Fix non _source fields missing from the result hits (#693)

2025-07-11 00:02:14 +08:00 · 2024-06-10 09:09:52 +02:00 · 2024-06-10 09:09:52 +02:00 · 1014ecdb39
commit 1014ecdb39
parent 632074c0f0
11 changed files with 240 additions and 221 deletions
--- a/eland/dataframe.py
+++ b/eland/dataframe.py
@ -83,7 +83,7 @@ class DataFrame(NDFrame):
    3      181.694216       True  ...         0 2018-01-01 10:33:28
    4      730.041778      False  ...         0 2018-01-01 05:13:00
    <BLANKLINE>
-    [5 rows x 27 columns]
+    [5 rows x 28 columns]


    Constructing DataFrame from an Elasticsearch client and an Elasticsearch index
@ -173,13 +173,13 @@ class DataFrame(NDFrame):
        >>> df = ed.DataFrame('http://localhost:9200', 'flights')
        >>> assert isinstance(df.columns, pd.Index)
        >>> df.columns
-        Index(['AvgTicketPrice', 'Cancelled', 'Carrier', 'Dest', 'DestAirportID', 'DestCityName',
-        ...   'DestCountry', 'DestLocation', 'DestRegion', 'DestWeather', 'DistanceKilometers',
-        ...   'DistanceMiles', 'FlightDelay', 'FlightDelayMin', 'FlightDelayType', 'FlightNum',
-        ...   'FlightTimeHour', 'FlightTimeMin', 'Origin', 'OriginAirportID', 'OriginCityName',
-        ...   'OriginCountry', 'OriginLocation', 'OriginRegion', 'OriginWeather', 'dayOfWeek',
-        ...   'timestamp'],
-        ...   dtype='object')
+        Index(['AvgTicketPrice', 'Cancelled', 'Carrier', 'Cities', 'Dest', 'DestAirportID', 'DestCityName',
+               'DestCountry', 'DestLocation', 'DestRegion', 'DestWeather', 'DistanceKilometers',
+               'DistanceMiles', 'FlightDelay', 'FlightDelayMin', 'FlightDelayType', 'FlightNum',
+               'FlightTimeHour', 'FlightTimeMin', 'Origin', 'OriginAirportID', 'OriginCityName',
+               'OriginCountry', 'OriginLocation', 'OriginRegion', 'OriginWeather', 'dayOfWeek',
+               'timestamp'],
+              dtype='object')
        """
        return self._query_compiler.columns

@ -2014,9 +2014,9 @@ class DataFrame(NDFrame):
        --------
        >>> df = ed.DataFrame('http://localhost:9200', 'flights')
        >>> df.shape
-        (13059, 27)
+        (13059, 28)
        >>> df.query('FlightDelayMin > 60').shape
-        (2730, 27)
+        (2730, 28)
        """
        if isinstance(expr, BooleanFilter):
            return DataFrame(
--- a/eland/etl.py
+++ b/eland/etl.py
@ -262,7 +262,7 @@ def eland_to_pandas(ed_df: DataFrame, show_progress: bool = False) -> pd.DataFra
    3      181.694216       True  ...         0 2018-01-01 10:33:28
    4      730.041778      False  ...         0 2018-01-01 05:13:00
    <BLANKLINE>
-    [5 rows x 27 columns]
+    [5 rows x 28 columns]

    Convert `eland.DataFrame` to `pandas.DataFrame` (Note: this loads entire Elasticsearch index into core memory)

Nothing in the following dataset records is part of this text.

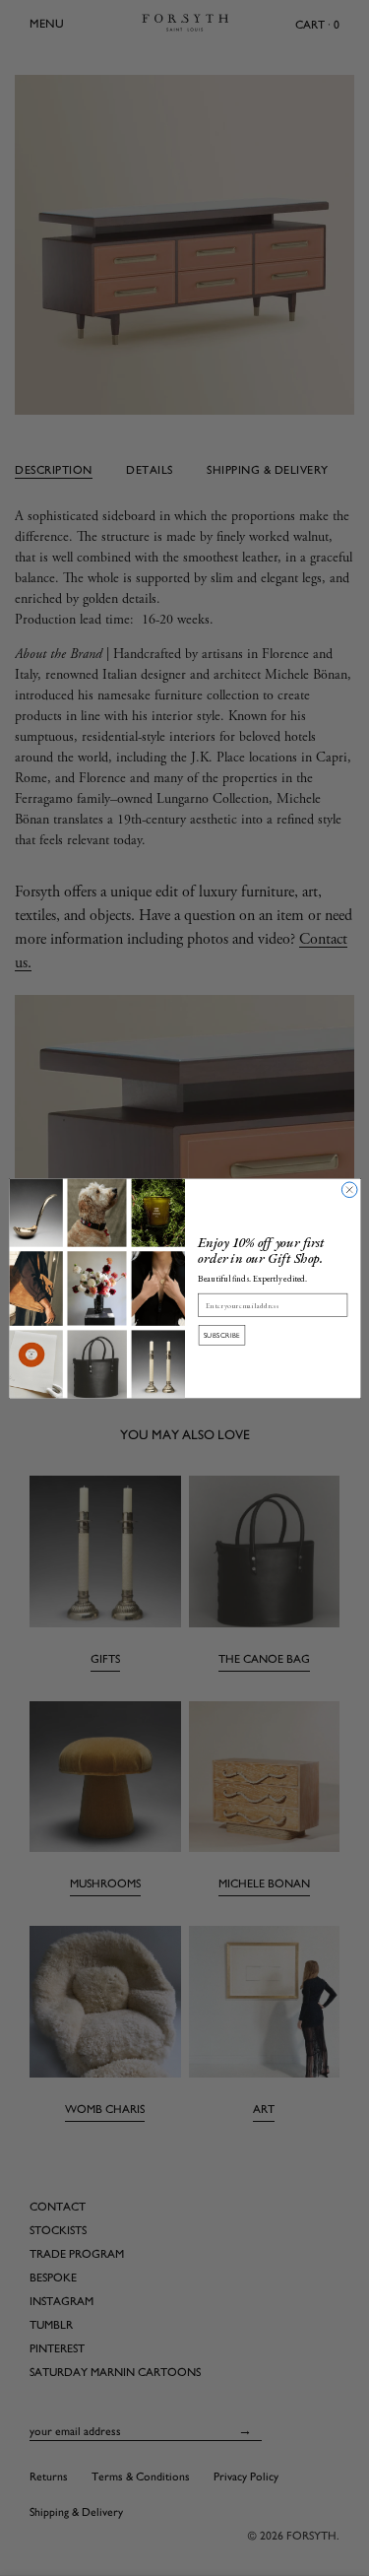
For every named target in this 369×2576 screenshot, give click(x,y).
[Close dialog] (349, 1189)
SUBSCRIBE (221, 1335)
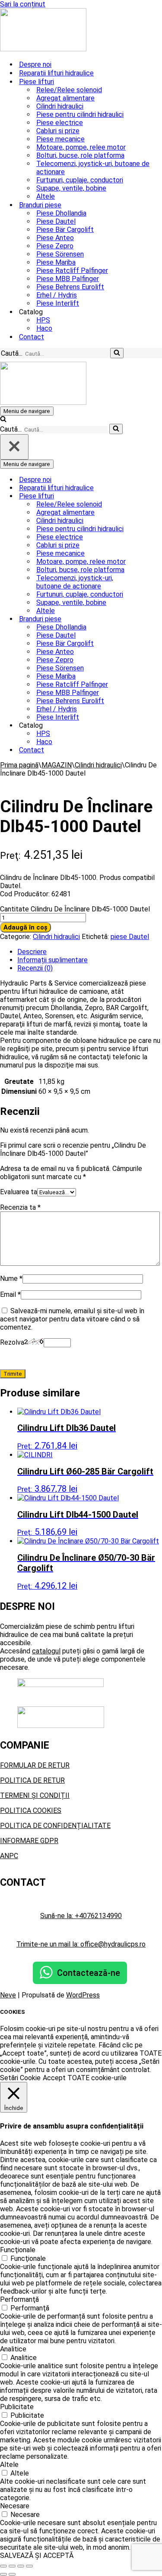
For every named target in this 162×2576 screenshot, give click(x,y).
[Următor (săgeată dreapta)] (12, 2574)
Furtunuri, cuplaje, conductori (79, 180)
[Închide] (14, 447)
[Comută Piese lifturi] (151, 496)
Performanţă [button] (19, 2299)
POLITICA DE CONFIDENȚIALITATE (55, 1826)
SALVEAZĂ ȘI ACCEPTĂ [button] (36, 2555)
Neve (8, 1995)
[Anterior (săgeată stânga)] (3, 2574)
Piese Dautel (56, 221)
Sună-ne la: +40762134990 (81, 1916)
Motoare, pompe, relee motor (81, 147)
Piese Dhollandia (61, 213)
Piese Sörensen (60, 254)
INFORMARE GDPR (29, 1841)
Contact (31, 337)
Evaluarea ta (18, 1192)
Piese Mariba (56, 262)
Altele (45, 196)
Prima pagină (19, 765)
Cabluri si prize (57, 131)
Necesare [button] (14, 2506)
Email (10, 1294)
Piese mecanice (60, 139)
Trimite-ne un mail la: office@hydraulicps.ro (81, 1944)
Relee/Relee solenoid (69, 90)
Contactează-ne (88, 1973)
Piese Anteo (55, 238)
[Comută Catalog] (151, 725)
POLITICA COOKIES (30, 1810)
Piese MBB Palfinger (67, 279)
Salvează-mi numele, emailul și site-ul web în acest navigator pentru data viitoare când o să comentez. (72, 1319)
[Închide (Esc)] (29, 2566)
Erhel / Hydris (56, 295)
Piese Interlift (57, 303)
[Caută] (117, 353)
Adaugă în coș (25, 927)
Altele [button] (9, 2464)
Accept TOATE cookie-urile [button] (85, 2078)
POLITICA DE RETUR (32, 1780)
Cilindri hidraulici (59, 106)
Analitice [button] (13, 2349)
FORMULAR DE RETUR (35, 1765)
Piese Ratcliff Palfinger (72, 270)
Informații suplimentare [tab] (52, 960)
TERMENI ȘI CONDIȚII (35, 1795)
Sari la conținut (22, 4)
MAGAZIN (56, 765)
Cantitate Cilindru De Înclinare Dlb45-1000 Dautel (75, 909)
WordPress (83, 1995)
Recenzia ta (20, 1207)
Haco (44, 328)
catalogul (46, 1651)
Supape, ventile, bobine (71, 188)
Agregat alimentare (65, 98)
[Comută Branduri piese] (151, 619)
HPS (43, 320)
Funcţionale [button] (17, 2250)
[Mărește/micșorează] (3, 2566)
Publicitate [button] (17, 2407)
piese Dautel (130, 937)
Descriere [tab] (32, 952)
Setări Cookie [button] (20, 2078)
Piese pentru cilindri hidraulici (80, 114)
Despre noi (35, 64)
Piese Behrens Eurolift (70, 287)
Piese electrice (59, 123)
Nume (11, 1278)
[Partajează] (20, 2566)
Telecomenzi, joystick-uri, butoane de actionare (92, 168)
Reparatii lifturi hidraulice (56, 73)
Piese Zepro (54, 246)
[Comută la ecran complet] (12, 2566)
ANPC (9, 1856)
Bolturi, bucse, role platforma (80, 155)
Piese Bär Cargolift (65, 229)
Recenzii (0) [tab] (35, 968)
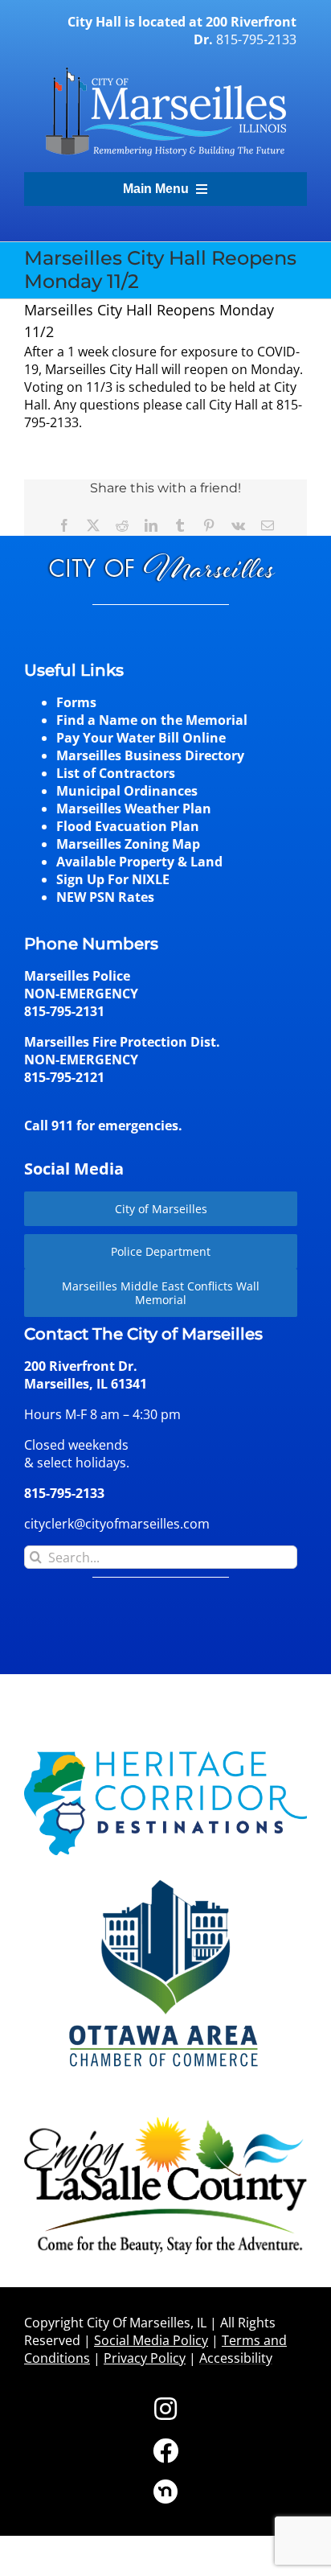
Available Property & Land (139, 861)
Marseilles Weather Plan (133, 808)
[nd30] (165, 2486)
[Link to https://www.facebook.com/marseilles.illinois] (165, 2450)
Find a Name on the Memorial (151, 720)
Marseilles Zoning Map (128, 844)
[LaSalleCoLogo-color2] (165, 2122)
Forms (76, 702)
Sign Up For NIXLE (113, 879)
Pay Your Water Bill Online (141, 738)
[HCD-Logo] (165, 1758)
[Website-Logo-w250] (165, 1878)
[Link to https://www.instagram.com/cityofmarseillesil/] (165, 2409)
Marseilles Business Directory (150, 755)
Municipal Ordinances (127, 791)
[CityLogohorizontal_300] (165, 67)
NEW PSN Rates (105, 897)
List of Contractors (115, 773)
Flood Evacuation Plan (127, 826)
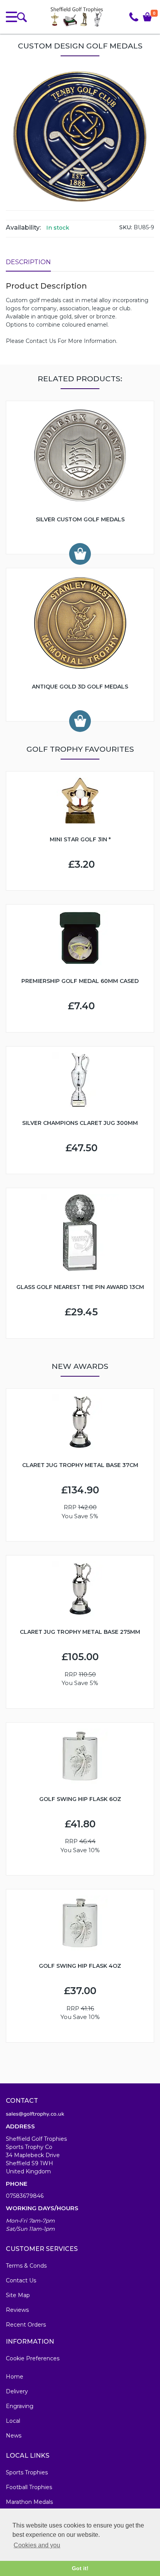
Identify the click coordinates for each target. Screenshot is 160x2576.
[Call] (134, 16)
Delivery (17, 2391)
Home (14, 2376)
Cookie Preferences (32, 2358)
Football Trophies (29, 2487)
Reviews (17, 2309)
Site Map (18, 2295)
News (13, 2435)
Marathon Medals (29, 2501)
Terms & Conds (26, 2265)
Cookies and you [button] (37, 2545)
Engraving (19, 2406)
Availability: (23, 227)
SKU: (125, 227)
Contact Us (21, 2280)
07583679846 (24, 2195)
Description (28, 262)
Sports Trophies (27, 2472)
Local (13, 2420)
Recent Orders (26, 2324)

@ -277,7 +277,7 @@ def eland_to_pandas(ed_df: DataFrame, show_progress: bool = False) -> pd.DataFra
    3      181.694216       True  ...         0 2018-01-01 10:33:28
    4      730.041778      False  ...         0 2018-01-01 05:13:00
    <BLANKLINE>
-    [5 rows x 27 columns]
+    [5 rows x 28 columns]

    Convert `eland.DataFrame` to `pandas.DataFrame` and show progress every 10000 rows

--- a/eland/operations.py
+++ b/eland/operations.py
@ -1543,6 +1543,16 @@ def quantile_to_percentile(quantile: Union[int, float]) -> float:
    return float(min(100, max(0, quantile * 100)))


+def is_field_already_present(key: str, dictionary: Dict[str, Any]) -> bool:
+    if "." in key:
+        splitted = key.split(".")
+        return is_field_already_present(
+            ".".join(splitted[1:]), dictionary.get(splitted[0], {})
+        )
+    else:
+        return key in dictionary
+
+
 def _search_yield_hits(
    query_compiler: "QueryCompiler",
    body: Dict[str, Any],
@ -1600,10 +1610,24 @@ def _search_yield_hits(

        # Modify the search with the new point in time ID and keep-alive time.
        body["pit"] = {"id": pit_id, "keep_alive": DEFAULT_PIT_KEEP_ALIVE}
+        if isinstance(body["_source"], list):
+            body["fields"] = body["_source"]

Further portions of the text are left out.